There’s something about growing up in Southwest Georgia, whether you’re an only child who comes from parents who were only children, or if your parents were both from large families and they and their siblings also decided to have large families of their own (as is my case), here in this club, we’re all family.

This can be something that you absolutely love, or that you hate. I’m pretty sure in my lifetime, I have bounced between that feeling many, many times. I grew up with many “aunts and uncles”. I didn’t know that they weren’t actually related to me until I was nearly grown. I had an “Uncle Harold” that I knew wasn’t my dad’s brother, but I didn’t know he wasn’t actually related to me until I was nearly grown. I never had the opportunity to know my actual grandparents. All but one passed away before I was born, and the surviving grandmother passed away when I was five years old.
We grow up in small towns, with tight knit communities, and we all know each other. If someone needs something, and you have it, you help them. It’s wired into us from birth. It is something that I have always, 110%, loved about this place. And it’s something that I realized you simply do NOT get everywhere.
In my nearly 40 years on this earth, I have lived many places. I was brought home from a tiny hospital in Cuthbert, Georgia to a community called “County Line”. Our address was technically Lumpkin, but going to town was a drive that took about ten minutes. Because “life was lifing”, before I reached adulthood, I also lived in Shellman and Dawson.
At the age of 18, I moved to the “city”- Albany, Georgia. Life experience has taught me that it’s really not the big city that my brain thought it was at that age, but I didn’t know it then. From there I moved to different states and lived in and around Detroit and Ann Arbor, Michigan, and then in and around Indianapolis, Indiana. Moving back to Georgia, I lived in more small towns and I guess maybe cities- Americus, Columbus, Weston, and Richland.
In all of this time, my family has grown. Yes, I got married, had kids, and I have in-laws, but really, it’s that tight-knit community of people around me that I am referring to. We end up with so many people that become integral parts of our lives, and although we may not share DNA, we realize that life just would not be the same without them, so we just adopt them and now our kids have new aunts and uncles that they know aren’t your biological siblings, but they know they’re who they call if they need something.

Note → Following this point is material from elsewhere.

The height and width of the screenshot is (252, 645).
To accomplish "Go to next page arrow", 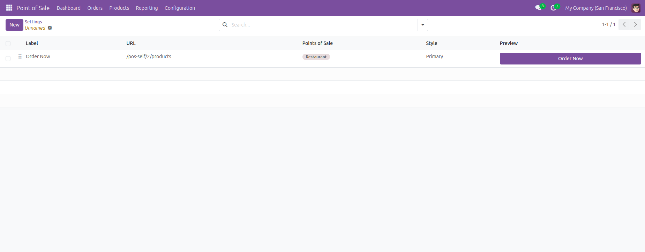I will point(635,24).
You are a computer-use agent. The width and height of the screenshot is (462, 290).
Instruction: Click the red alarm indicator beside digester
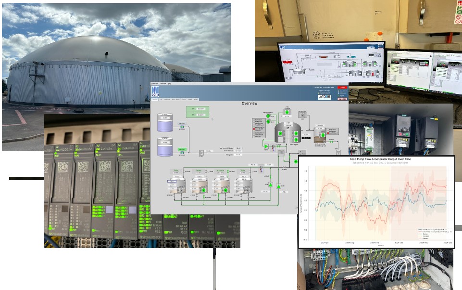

I know this is what most people call friends, but I’m here to tell you, it’s not just friends. Maybe the heat of the southwest Georgia sun and the humidity works some magic and creates a bond stronger than DNA, but something happens. I can’t explain it, but I have always known that there are certain people that will always be there for me, no matter what the problem. And there are people that if they called me in the middle of the night and ask to borrow a shovel, I might come cussing up a storm, but I’m bringing two shovels so that I can help them dig their way out of whatever mess they’ve landed themselves in. Because, here in the clerb, we all fam.